**Exercise**. Every record must be output verbatim in the reply.

═══ Information supplied ═══

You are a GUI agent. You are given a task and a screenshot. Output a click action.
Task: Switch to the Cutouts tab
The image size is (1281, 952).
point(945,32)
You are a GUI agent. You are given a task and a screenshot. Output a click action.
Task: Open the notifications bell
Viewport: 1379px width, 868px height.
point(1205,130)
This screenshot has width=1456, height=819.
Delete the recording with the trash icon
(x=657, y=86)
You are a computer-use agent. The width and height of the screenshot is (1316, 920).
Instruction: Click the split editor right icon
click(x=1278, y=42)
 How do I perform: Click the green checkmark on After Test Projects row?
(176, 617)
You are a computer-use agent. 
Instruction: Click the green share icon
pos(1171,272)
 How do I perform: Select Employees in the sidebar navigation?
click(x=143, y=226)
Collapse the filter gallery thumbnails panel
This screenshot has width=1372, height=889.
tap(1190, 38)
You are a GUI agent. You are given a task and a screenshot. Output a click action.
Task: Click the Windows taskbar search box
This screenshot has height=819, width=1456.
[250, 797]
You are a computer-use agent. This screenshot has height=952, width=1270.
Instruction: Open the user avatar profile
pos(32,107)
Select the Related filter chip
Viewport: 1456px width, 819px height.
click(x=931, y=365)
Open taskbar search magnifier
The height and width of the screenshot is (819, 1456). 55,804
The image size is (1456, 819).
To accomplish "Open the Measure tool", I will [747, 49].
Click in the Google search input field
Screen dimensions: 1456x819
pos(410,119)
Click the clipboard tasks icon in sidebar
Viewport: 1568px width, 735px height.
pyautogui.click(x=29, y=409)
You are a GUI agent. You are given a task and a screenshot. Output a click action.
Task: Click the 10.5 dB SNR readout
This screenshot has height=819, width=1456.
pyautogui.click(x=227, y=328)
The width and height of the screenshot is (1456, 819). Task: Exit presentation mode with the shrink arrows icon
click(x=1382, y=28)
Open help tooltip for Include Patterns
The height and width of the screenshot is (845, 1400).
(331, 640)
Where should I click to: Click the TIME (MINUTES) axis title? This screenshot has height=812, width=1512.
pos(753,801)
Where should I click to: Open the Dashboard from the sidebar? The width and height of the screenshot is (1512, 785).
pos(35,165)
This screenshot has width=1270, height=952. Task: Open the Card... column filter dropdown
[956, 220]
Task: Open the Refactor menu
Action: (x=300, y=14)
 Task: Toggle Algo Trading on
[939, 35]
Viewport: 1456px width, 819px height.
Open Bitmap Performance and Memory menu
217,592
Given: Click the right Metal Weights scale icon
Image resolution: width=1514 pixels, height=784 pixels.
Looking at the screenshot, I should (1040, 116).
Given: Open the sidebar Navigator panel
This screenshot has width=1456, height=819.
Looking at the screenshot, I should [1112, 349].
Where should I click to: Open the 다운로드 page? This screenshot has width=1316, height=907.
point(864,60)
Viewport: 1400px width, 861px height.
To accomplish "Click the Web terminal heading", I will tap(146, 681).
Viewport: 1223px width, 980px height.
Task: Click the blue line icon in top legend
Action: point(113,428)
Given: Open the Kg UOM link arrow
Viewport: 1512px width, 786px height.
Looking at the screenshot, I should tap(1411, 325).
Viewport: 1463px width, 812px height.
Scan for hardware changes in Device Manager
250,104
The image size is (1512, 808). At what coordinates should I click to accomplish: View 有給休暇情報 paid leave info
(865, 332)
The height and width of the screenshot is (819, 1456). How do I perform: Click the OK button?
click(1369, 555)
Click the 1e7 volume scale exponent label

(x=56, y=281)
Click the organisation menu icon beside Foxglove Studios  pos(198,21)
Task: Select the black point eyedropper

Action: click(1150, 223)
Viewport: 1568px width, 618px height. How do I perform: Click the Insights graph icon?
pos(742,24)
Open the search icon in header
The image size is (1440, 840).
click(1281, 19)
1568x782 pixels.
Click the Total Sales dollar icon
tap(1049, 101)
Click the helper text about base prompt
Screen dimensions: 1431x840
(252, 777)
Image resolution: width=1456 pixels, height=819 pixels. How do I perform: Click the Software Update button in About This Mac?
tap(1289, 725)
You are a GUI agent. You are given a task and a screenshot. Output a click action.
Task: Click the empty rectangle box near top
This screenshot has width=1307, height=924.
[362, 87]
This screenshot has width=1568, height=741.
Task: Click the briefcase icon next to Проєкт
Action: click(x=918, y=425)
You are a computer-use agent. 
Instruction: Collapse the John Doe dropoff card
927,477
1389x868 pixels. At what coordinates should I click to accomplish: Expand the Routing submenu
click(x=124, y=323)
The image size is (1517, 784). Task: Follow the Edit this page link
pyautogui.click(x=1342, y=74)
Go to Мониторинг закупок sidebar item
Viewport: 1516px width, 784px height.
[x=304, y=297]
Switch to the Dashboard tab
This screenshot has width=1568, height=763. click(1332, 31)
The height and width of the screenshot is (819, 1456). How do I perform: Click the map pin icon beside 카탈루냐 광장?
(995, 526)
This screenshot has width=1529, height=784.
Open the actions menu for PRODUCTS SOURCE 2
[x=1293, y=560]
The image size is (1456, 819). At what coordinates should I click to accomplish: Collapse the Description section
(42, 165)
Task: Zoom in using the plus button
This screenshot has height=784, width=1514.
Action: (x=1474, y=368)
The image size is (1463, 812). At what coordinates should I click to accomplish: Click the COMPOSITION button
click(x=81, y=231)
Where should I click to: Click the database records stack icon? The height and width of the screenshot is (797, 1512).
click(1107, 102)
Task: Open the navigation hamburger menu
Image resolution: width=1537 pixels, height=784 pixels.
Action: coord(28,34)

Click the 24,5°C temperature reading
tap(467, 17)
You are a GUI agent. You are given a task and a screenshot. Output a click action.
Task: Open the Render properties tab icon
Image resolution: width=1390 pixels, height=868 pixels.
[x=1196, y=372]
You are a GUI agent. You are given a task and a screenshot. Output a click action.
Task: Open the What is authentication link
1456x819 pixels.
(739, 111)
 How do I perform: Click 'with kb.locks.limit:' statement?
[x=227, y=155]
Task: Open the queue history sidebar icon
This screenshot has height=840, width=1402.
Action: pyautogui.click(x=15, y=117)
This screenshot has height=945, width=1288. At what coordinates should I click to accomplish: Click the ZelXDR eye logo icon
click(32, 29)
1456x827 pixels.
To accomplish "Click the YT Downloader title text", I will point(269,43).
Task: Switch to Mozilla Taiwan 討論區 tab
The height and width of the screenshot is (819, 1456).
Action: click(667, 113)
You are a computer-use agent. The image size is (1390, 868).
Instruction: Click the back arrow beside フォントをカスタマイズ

═══

**Result below**.
You are a GUI agent. You are given a task and a screenshot. Output a click action.
Task: Switch to the Cutouts tab
The image size is (1281, 952).
point(945,32)
You are a GUI agent. You are given a task and a screenshot. Output a click action.
Task: Open the notifications bell
Viewport: 1379px width, 868px height.
point(1205,130)
This screenshot has width=1456, height=819.
Delete the recording with the trash icon
(x=657, y=86)
You are a computer-use agent. The width and height of the screenshot is (1316, 920).
Instruction: Click the split editor right icon
click(x=1278, y=42)
 How do I perform: Click the green checkmark on After Test Projects row?
(176, 617)
You are a computer-use agent. 
Instruction: Click the green share icon
pos(1171,272)
 How do I perform: Select Employees in the sidebar navigation?
click(x=143, y=226)
Collapse the filter gallery thumbnails panel
This screenshot has width=1372, height=889.
tap(1190, 38)
You are a GUI agent. You are given a task and a screenshot. Output a click action.
Task: Click the Windows taskbar search box
This screenshot has height=819, width=1456.
[250, 797]
You are a computer-use agent. This screenshot has height=952, width=1270.
Instruction: Open the user avatar profile
pos(32,107)
Select the Related filter chip
Viewport: 1456px width, 819px height.
click(x=931, y=365)
Open taskbar search magnifier
The height and width of the screenshot is (819, 1456). 55,804
The image size is (1456, 819).
To accomplish "Open the Measure tool", I will [747, 49].
Click in the Google search input field
Screen dimensions: 1456x819
pos(410,119)
Click the clipboard tasks icon in sidebar
Viewport: 1568px width, 735px height.
pyautogui.click(x=29, y=409)
You are a GUI agent. You are given a task and a screenshot. Output a click action.
Task: Click the 10.5 dB SNR readout
This screenshot has height=819, width=1456.
pyautogui.click(x=227, y=328)
The width and height of the screenshot is (1456, 819). Task: Exit presentation mode with the shrink arrows icon
click(x=1382, y=28)
Open help tooltip for Include Patterns
The height and width of the screenshot is (845, 1400).
(331, 640)
Where should I click to: Click the TIME (MINUTES) axis title? This screenshot has height=812, width=1512.
pos(753,801)
Where should I click to: Open the Dashboard from the sidebar? The width and height of the screenshot is (1512, 785).
pos(35,165)
This screenshot has width=1270, height=952. Task: Open the Card... column filter dropdown
[956, 220]
Task: Open the Refactor menu
Action: (x=300, y=14)
 Task: Toggle Algo Trading on
[939, 35]
Viewport: 1456px width, 819px height.
Open Bitmap Performance and Memory menu
217,592
Given: Click the right Metal Weights scale icon
Image resolution: width=1514 pixels, height=784 pixels.
Looking at the screenshot, I should (1040, 116).
Given: Open the sidebar Navigator panel
This screenshot has width=1456, height=819.
Looking at the screenshot, I should [1112, 349].
Where should I click to: Open the 다운로드 page? This screenshot has width=1316, height=907.
point(864,60)
Viewport: 1400px width, 861px height.
To accomplish "Click the Web terminal heading", I will tap(146, 681).
Viewport: 1223px width, 980px height.
Task: Click the blue line icon in top legend
Action: point(113,428)
Given: Open the Kg UOM link arrow
Viewport: 1512px width, 786px height.
Looking at the screenshot, I should tap(1411, 325).
Viewport: 1463px width, 812px height.
Scan for hardware changes in Device Manager
250,104
The image size is (1512, 808). At what coordinates should I click to accomplish: View 有給休暇情報 paid leave info
(865, 332)
The height and width of the screenshot is (819, 1456). How do I perform: Click the OK button?
click(1369, 555)
Click the 1e7 volume scale exponent label

(x=56, y=281)
Click the organisation menu icon beside Foxglove Studios  pos(198,21)
Task: Select the black point eyedropper

Action: click(1150, 223)
Viewport: 1568px width, 618px height. How do I perform: Click the Insights graph icon?
pos(742,24)
Open the search icon in header
The image size is (1440, 840).
click(1281, 19)
1568x782 pixels.
Click the Total Sales dollar icon
tap(1049, 101)
Click the helper text about base prompt
Screen dimensions: 1431x840
(252, 777)
Image resolution: width=1456 pixels, height=819 pixels. How do I perform: Click the Software Update button in About This Mac?
tap(1289, 725)
You are a GUI agent. You are given a task and a screenshot. Output a click action.
Task: Click the empty rectangle box near top
This screenshot has width=1307, height=924.
[362, 87]
This screenshot has width=1568, height=741.
Task: Click the briefcase icon next to Проєкт
Action: click(x=918, y=425)
You are a computer-use agent. 
Instruction: Collapse the John Doe dropoff card
927,477
1389x868 pixels. At what coordinates should I click to accomplish: Expand the Routing submenu
click(x=124, y=323)
The image size is (1517, 784). Task: Follow the Edit this page link
pyautogui.click(x=1342, y=74)
Go to Мониторинг закупок sidebar item
Viewport: 1516px width, 784px height.
[x=304, y=297]
Switch to the Dashboard tab
This screenshot has width=1568, height=763. click(1332, 31)
The height and width of the screenshot is (819, 1456). How do I perform: Click the map pin icon beside 카탈루냐 광장?
(995, 526)
This screenshot has width=1529, height=784.
Open the actions menu for PRODUCTS SOURCE 2
[x=1293, y=560]
The image size is (1456, 819). At what coordinates should I click to accomplish: Collapse the Description section
(42, 165)
Task: Zoom in using the plus button
This screenshot has height=784, width=1514.
Action: (x=1474, y=368)
The image size is (1463, 812). At what coordinates should I click to accomplish: Click the COMPOSITION button
click(x=81, y=231)
Where should I click to: Click the database records stack icon? The height and width of the screenshot is (797, 1512).
click(1107, 102)
Task: Open the navigation hamburger menu
Image resolution: width=1537 pixels, height=784 pixels.
Action: coord(28,34)

Click the 24,5°C temperature reading
tap(467, 17)
You are a GUI agent. You are given a task and a screenshot. Output a click action.
Task: Open the Render properties tab icon
Image resolution: width=1390 pixels, height=868 pixels.
[x=1196, y=372]
You are a GUI agent. You are given a task and a screenshot. Output a click action.
Task: Open the What is authentication link
1456x819 pixels.
(739, 111)
 How do I perform: Click 'with kb.locks.limit:' statement?
[x=227, y=155]
Task: Open the queue history sidebar icon
This screenshot has height=840, width=1402.
Action: pyautogui.click(x=15, y=117)
This screenshot has height=945, width=1288. At what coordinates should I click to accomplish: Click the ZelXDR eye logo icon
click(32, 29)
1456x827 pixels.
To accomplish "Click the YT Downloader title text", I will point(269,43).
Task: Switch to Mozilla Taiwan 討論區 tab
The height and width of the screenshot is (819, 1456).
Action: click(667, 113)
You are a computer-use agent. The image size is (1390, 868).
Instruction: Click the back arrow beside フォントをカスタマイズ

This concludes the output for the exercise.